## Exercise prompt
Copy the rows from the start through the line with "[x=459, y=564]", shifting every coordinate in the answers up by 116 and keeping all other text the same. Leave the pictures out.

## Data listing
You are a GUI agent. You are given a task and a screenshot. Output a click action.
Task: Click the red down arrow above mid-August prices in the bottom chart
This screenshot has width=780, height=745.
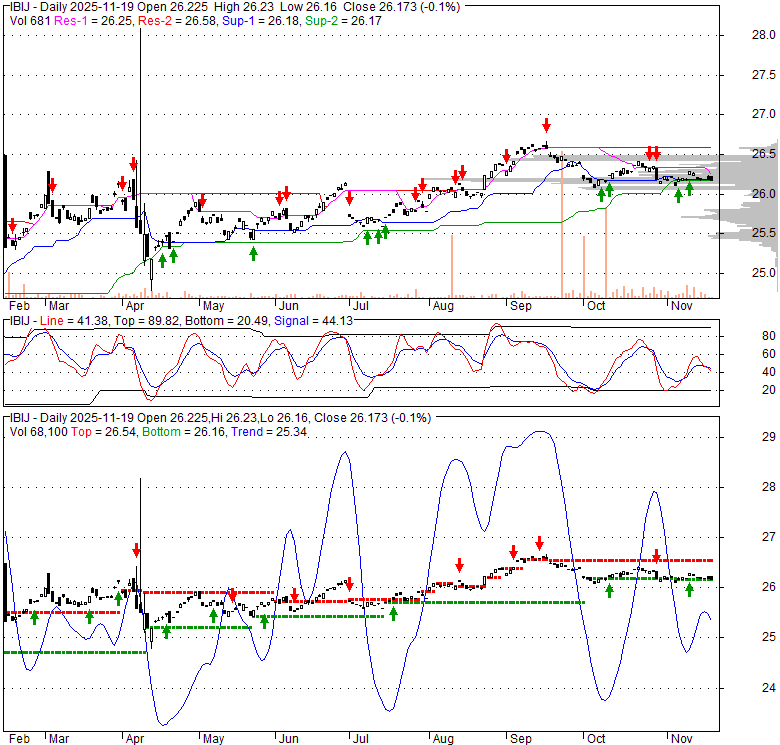[x=459, y=564]
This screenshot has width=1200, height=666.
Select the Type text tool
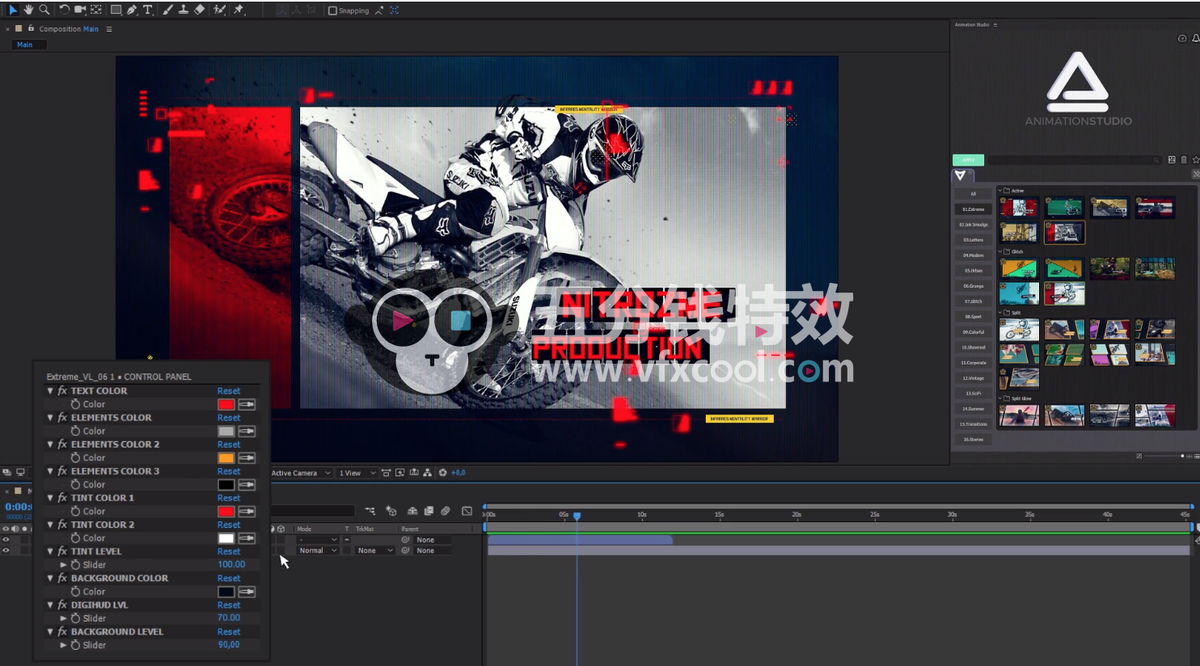coord(149,10)
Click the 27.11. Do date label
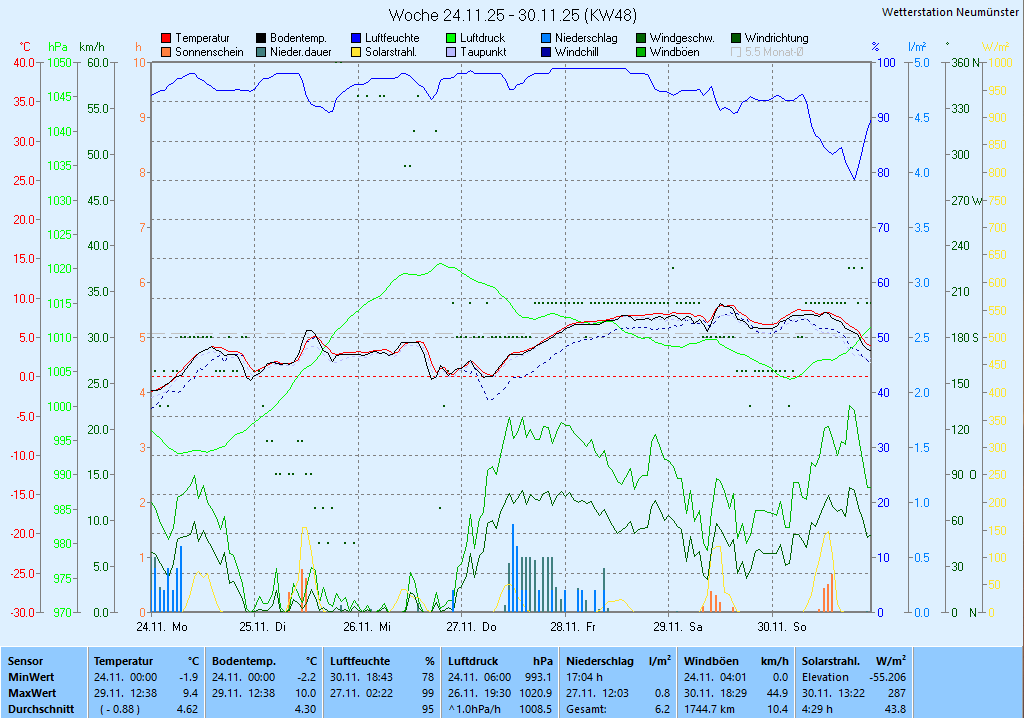The width and height of the screenshot is (1024, 718). [471, 627]

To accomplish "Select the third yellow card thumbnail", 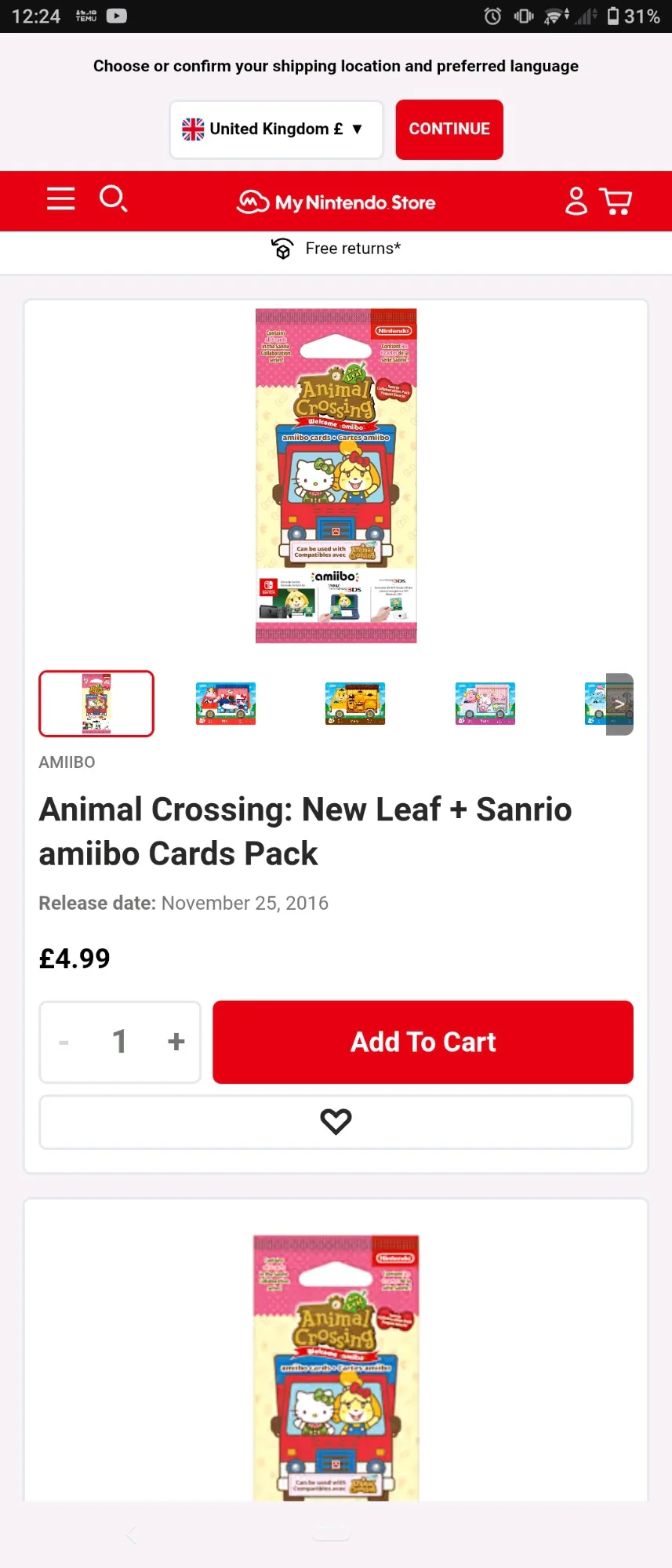I will (355, 704).

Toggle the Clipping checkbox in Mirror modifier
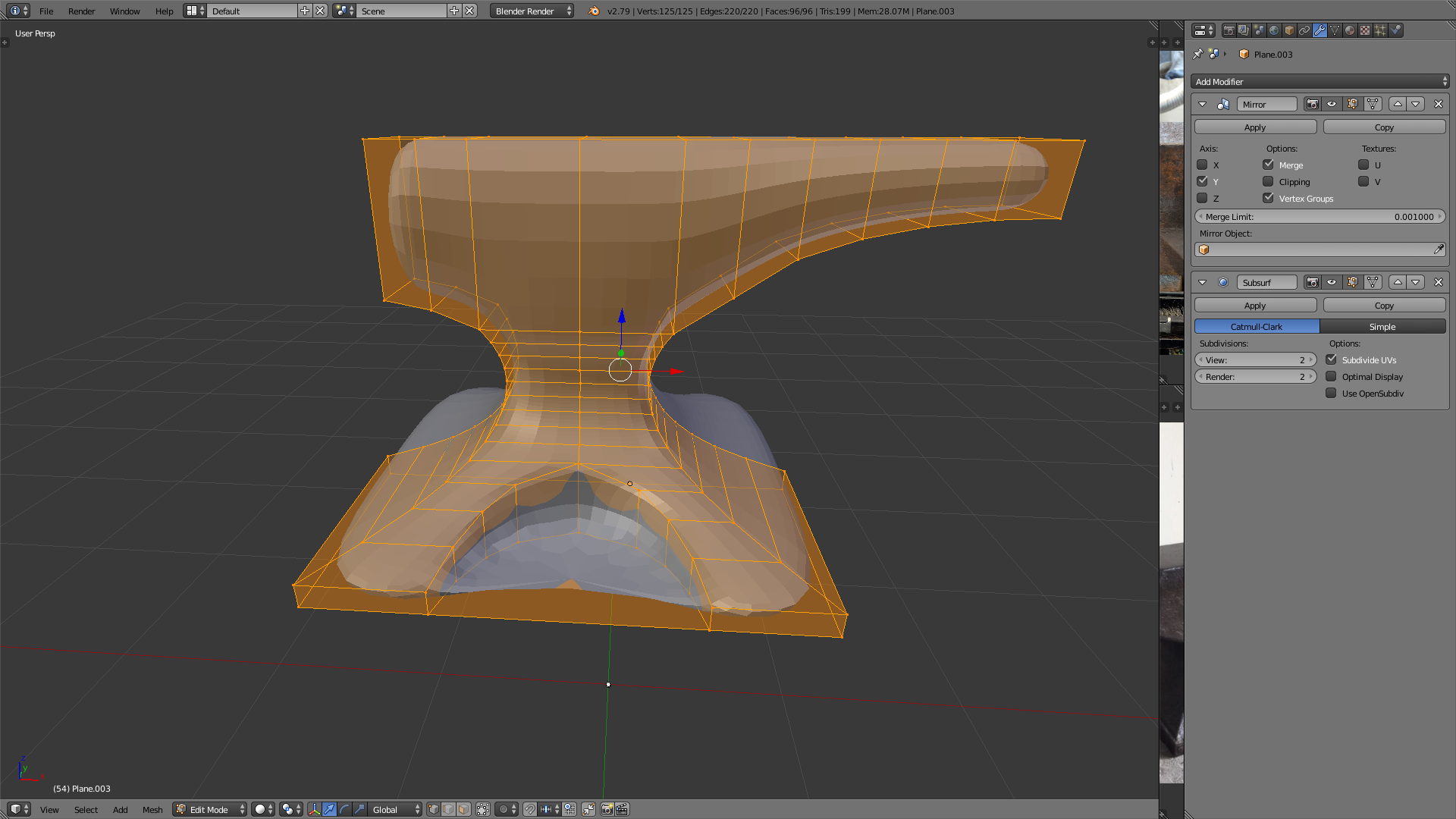1269,181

## Written answer
You are a GUI agent. You are given a task and a screenshot. Output a click action.
Task: Click the red down arrow above mid-August prices in the bottom chart
This screenshot has width=780, height=745.
[x=575, y=680]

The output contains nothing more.